What the task requires — Say how many lines of the entries below include "will", giving nothing but that number.

[Saved entries]
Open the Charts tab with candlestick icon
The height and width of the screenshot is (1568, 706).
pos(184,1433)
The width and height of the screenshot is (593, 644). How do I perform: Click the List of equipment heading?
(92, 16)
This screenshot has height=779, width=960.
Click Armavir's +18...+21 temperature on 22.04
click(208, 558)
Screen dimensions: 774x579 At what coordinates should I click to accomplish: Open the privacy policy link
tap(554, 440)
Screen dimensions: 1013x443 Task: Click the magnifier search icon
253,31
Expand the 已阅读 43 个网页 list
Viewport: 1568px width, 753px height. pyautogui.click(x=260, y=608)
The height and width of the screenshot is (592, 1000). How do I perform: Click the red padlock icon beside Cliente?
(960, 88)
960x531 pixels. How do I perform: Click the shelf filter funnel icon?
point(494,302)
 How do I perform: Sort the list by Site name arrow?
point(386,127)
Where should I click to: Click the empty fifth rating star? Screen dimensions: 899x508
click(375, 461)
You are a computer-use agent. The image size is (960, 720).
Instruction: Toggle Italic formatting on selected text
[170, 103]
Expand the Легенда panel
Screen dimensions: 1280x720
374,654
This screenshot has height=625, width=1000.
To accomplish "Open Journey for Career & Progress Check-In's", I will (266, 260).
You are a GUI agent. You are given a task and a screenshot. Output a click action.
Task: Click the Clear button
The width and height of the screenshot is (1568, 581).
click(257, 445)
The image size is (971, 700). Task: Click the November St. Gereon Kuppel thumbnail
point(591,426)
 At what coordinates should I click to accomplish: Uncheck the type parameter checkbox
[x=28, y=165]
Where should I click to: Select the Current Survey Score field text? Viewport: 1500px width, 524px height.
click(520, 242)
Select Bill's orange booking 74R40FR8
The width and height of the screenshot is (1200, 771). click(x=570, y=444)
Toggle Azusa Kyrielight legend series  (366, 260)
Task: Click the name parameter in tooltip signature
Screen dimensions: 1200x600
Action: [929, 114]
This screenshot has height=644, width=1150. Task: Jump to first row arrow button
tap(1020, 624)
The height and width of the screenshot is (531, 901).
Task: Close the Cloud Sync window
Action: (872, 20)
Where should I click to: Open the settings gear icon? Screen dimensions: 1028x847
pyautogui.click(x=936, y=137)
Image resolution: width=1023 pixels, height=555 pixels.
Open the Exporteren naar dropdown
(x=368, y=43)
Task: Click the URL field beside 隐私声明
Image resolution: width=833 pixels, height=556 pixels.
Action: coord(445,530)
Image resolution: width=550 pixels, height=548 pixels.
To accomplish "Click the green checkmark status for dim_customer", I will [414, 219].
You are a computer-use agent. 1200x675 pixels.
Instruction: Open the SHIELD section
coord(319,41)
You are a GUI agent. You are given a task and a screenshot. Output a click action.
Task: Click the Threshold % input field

Response for this exercise — 2